Cities and Counties Move Forward to Require Green Building

Conyers may be the first city to go live with anew green building ordinances mandating that all new residential construction and city government buildings 5,000 square feet and larger met earth-friendly specifications beginning January 1, 2009.  The Conyers ordinance cites guidelines from the U.S. Green Building Council’s Leadership in Energy and Environmental Design, or LEED, and Atlanta-based EarthCraft as ways to enhance public health and welfare.

“The city finds that green buildings use key resources like energy, water, materials and land more efficiently than buildings that are just built to code,” the ordinance reads. “They also create healthier work, learning and living environments, with more natural light and better air quality, and typically contribute to improved employee health, comfort and productivity.”

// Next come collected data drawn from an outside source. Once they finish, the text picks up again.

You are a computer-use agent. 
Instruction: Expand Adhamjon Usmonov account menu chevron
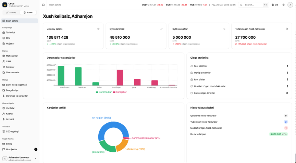(x=35, y=159)
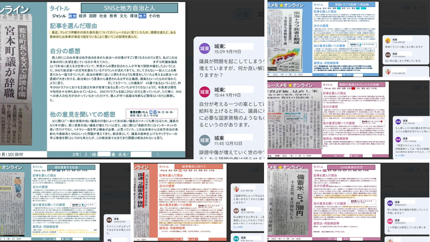
Task: Expand the 私は激化すると考える comment with もっと見る
Action: [x=238, y=227]
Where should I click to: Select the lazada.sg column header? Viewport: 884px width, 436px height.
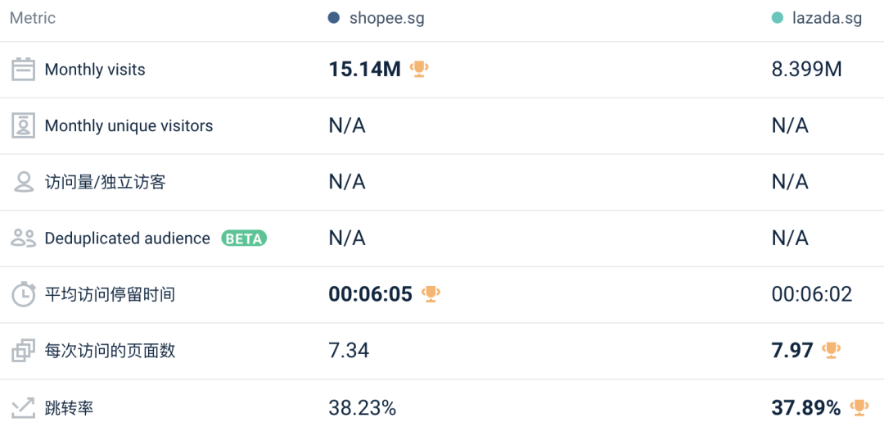(827, 18)
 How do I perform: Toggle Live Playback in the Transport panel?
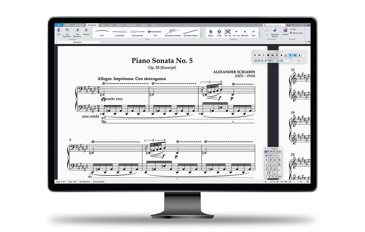click(x=290, y=55)
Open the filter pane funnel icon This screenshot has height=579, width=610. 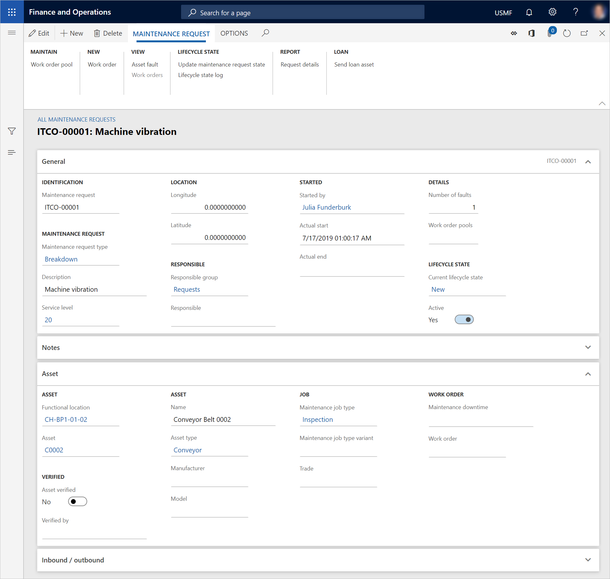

The Conyers City Council will vote on the proposed green building ordinance on October 1.

The City of Atlanta is circulating its second draft of its own proposed green building ordinance.  Construction of single family homes is excluded from the proposed ordinance, but will be included by later amendments and required by the year 2012.  The Atlanta City Council is expected to vote on this first green building ordinance in mid-November and has plans to consider amendments within the next year.  Here is a pdf of the proposed Atlanta ordinance.

Chamblee has already adopted a mandatory green building ordinance for all new construction of a commercial building, office building, industrial building, multiple residence or senior citizen multiple residence equal to or greater than 20,000 square feet of gross floor area space that will become effective after April 1, 2009. 

Doraville has passed a similar ordinance.

Roswell and DeKalb County are considering following suit.

According to the experts, green building ordinances add approximately 5% to design costs and 2-3% to construction costs, but the extra costs are recaptured in energy savings in the first three years.